*** Supplied entries ***

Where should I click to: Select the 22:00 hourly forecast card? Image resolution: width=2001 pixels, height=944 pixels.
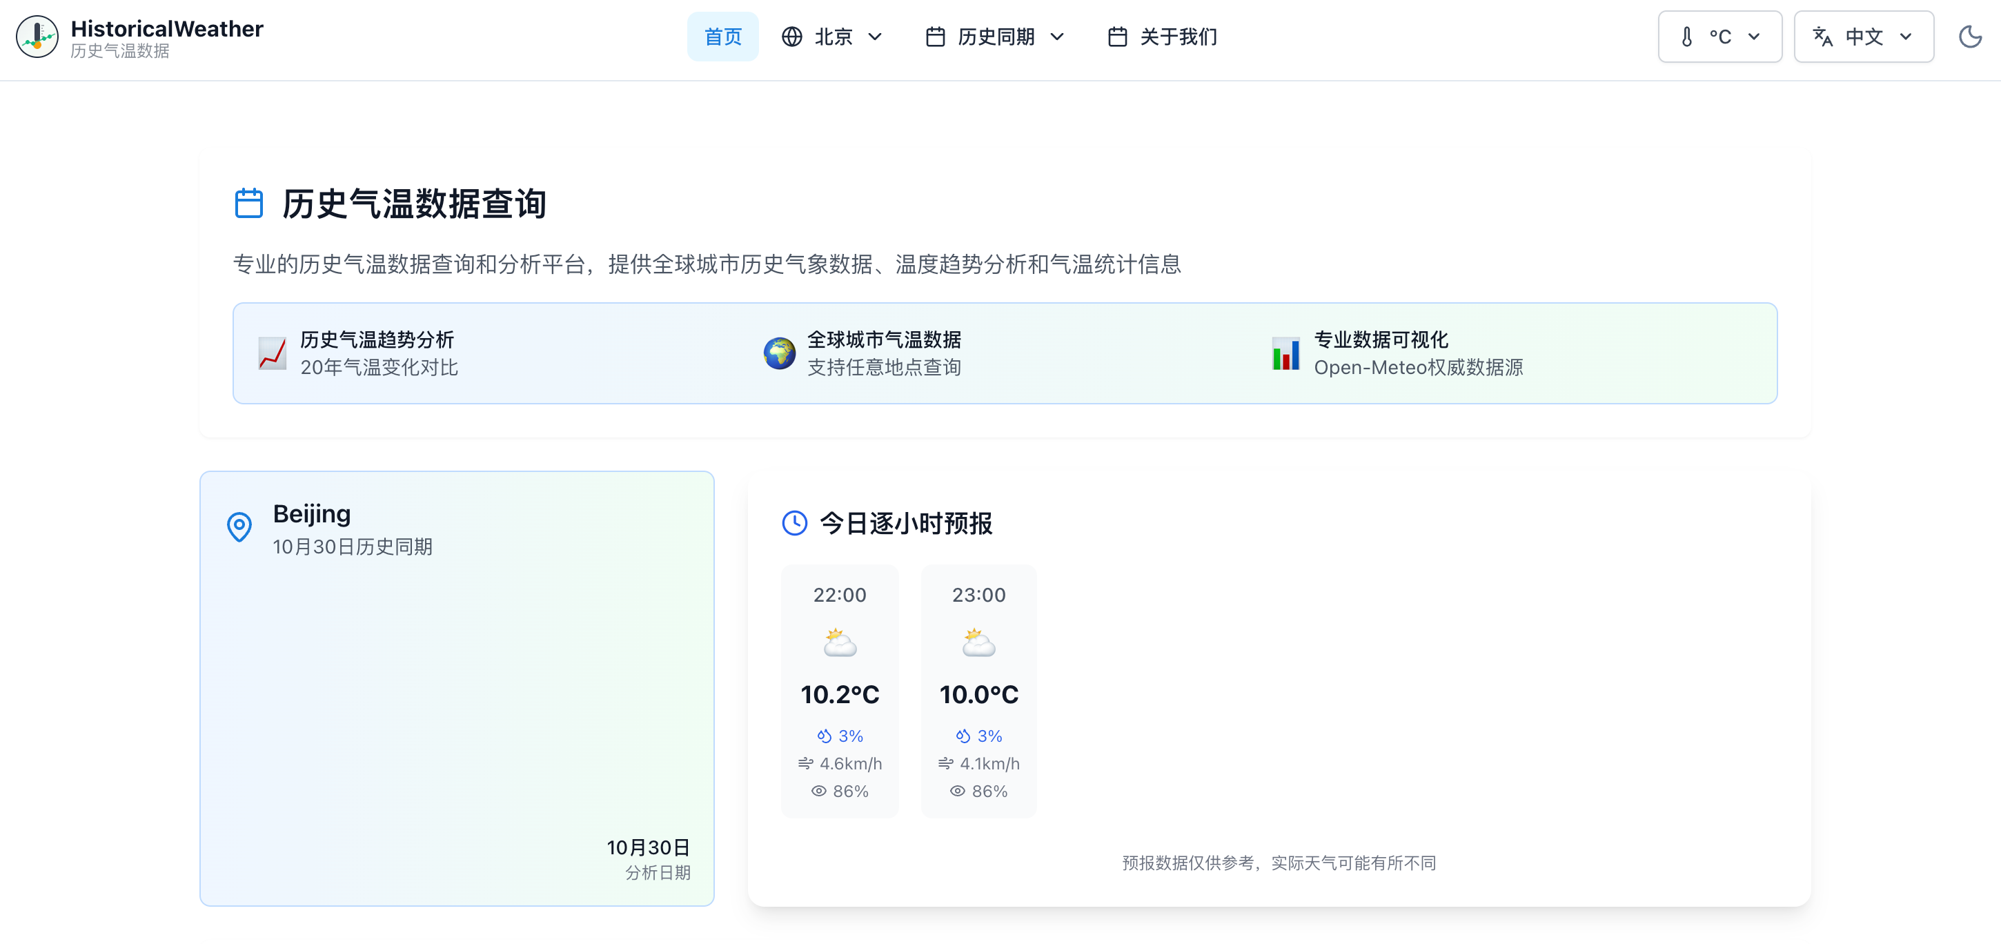(840, 691)
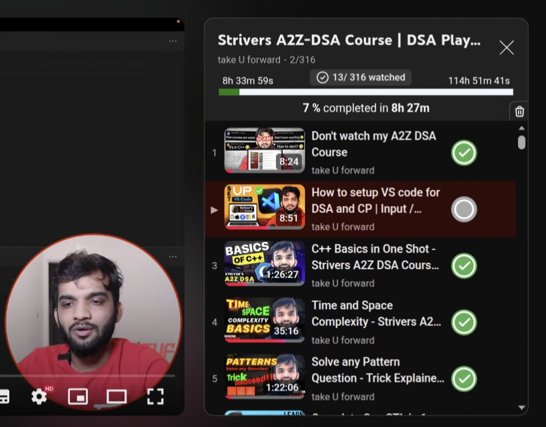Mark 'How to setup VS code' as watched
This screenshot has height=427, width=546.
click(463, 209)
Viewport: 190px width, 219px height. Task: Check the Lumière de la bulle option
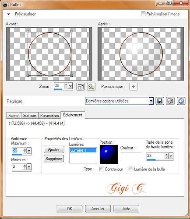point(131,169)
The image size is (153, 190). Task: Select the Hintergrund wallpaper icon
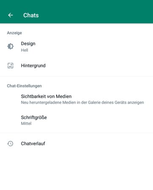coord(11,65)
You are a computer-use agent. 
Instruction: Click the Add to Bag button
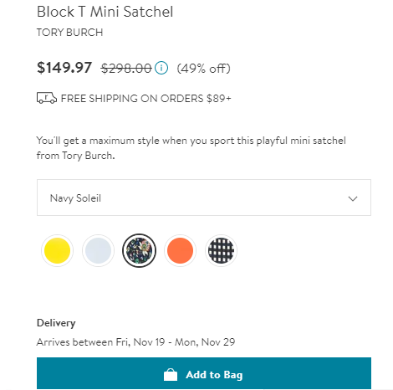[204, 373]
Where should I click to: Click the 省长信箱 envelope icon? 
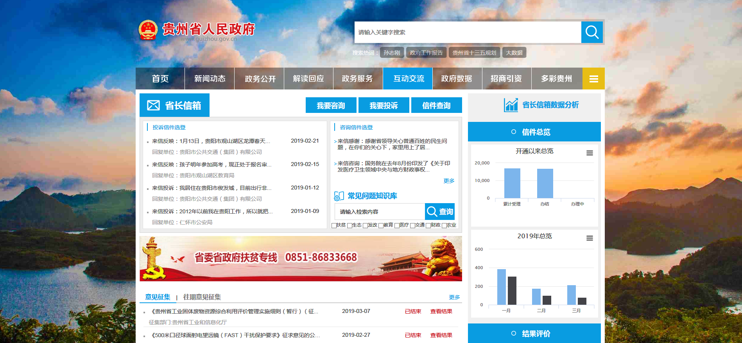pyautogui.click(x=153, y=105)
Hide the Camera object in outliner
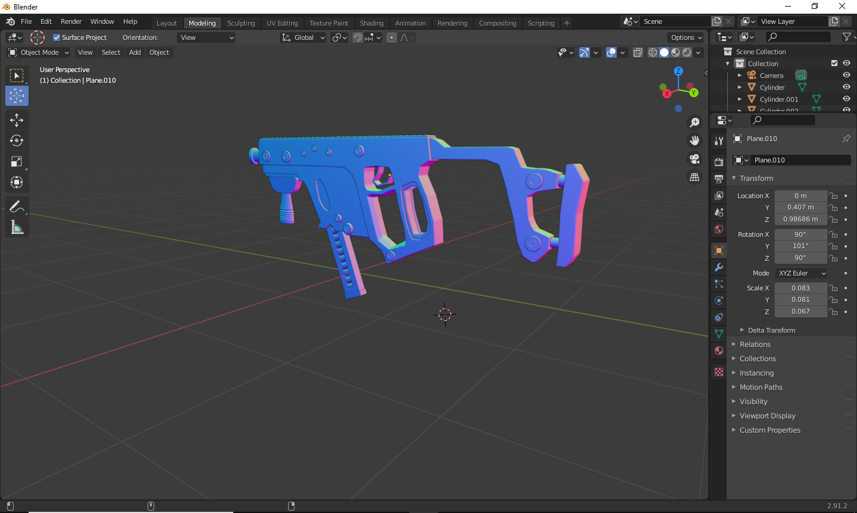The width and height of the screenshot is (857, 513). click(846, 75)
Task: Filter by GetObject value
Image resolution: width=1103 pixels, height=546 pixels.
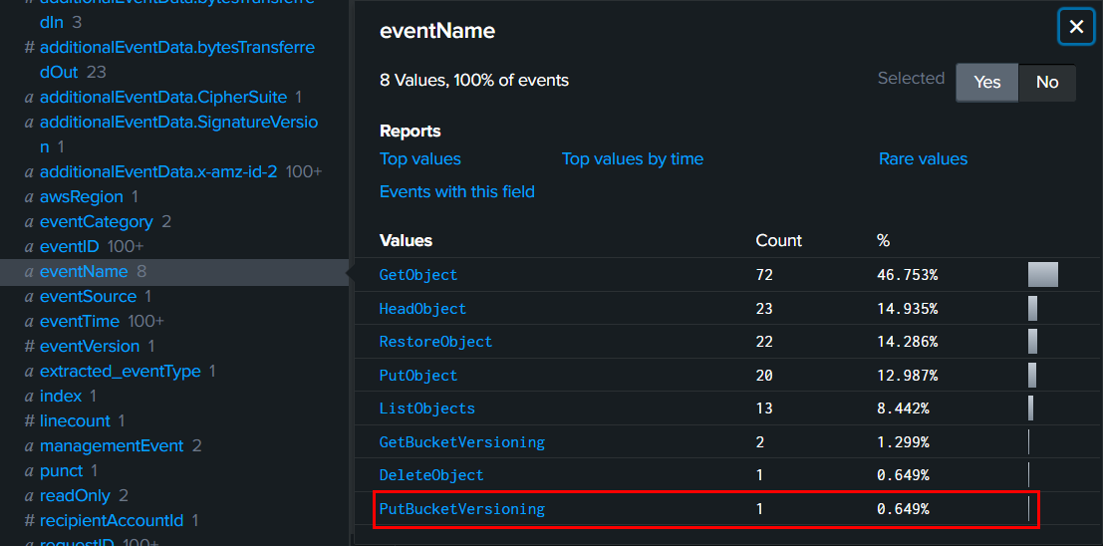Action: (x=418, y=275)
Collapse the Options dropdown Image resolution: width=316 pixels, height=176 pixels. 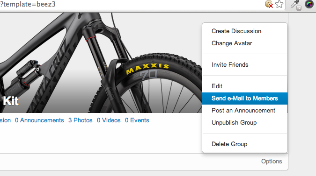click(x=272, y=162)
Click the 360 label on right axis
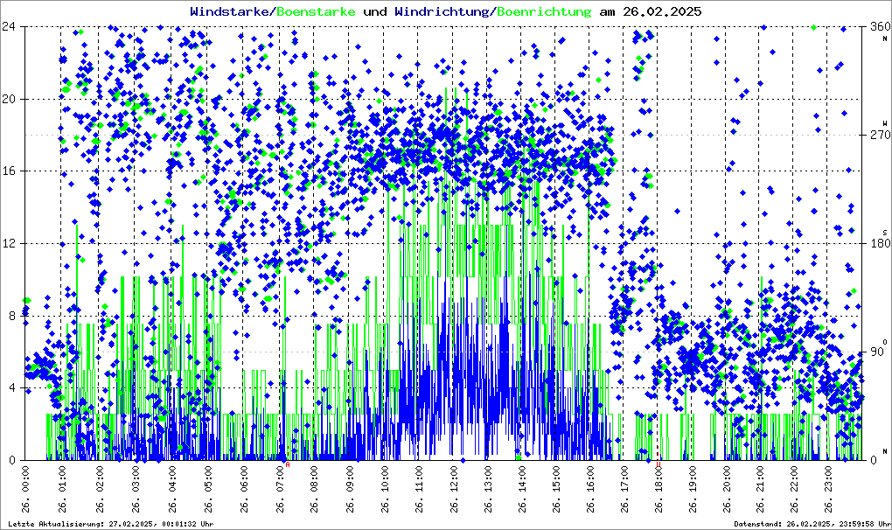The height and width of the screenshot is (530, 892). point(878,27)
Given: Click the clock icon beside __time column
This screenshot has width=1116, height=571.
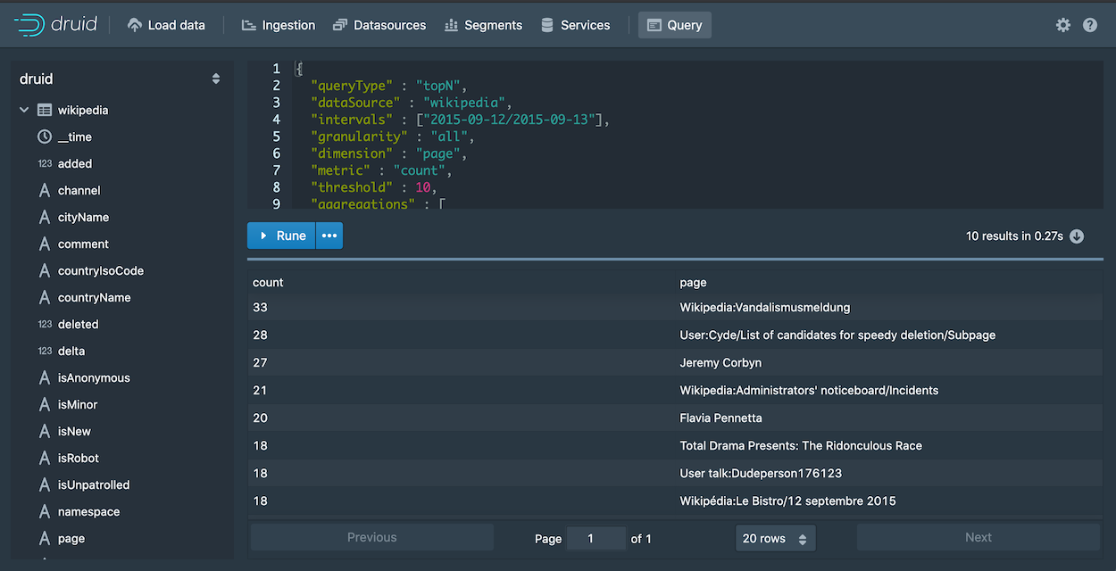Looking at the screenshot, I should point(45,137).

***

To do: State how many of the lines above contain the word "Where", giving only the number.

Response to this task: 2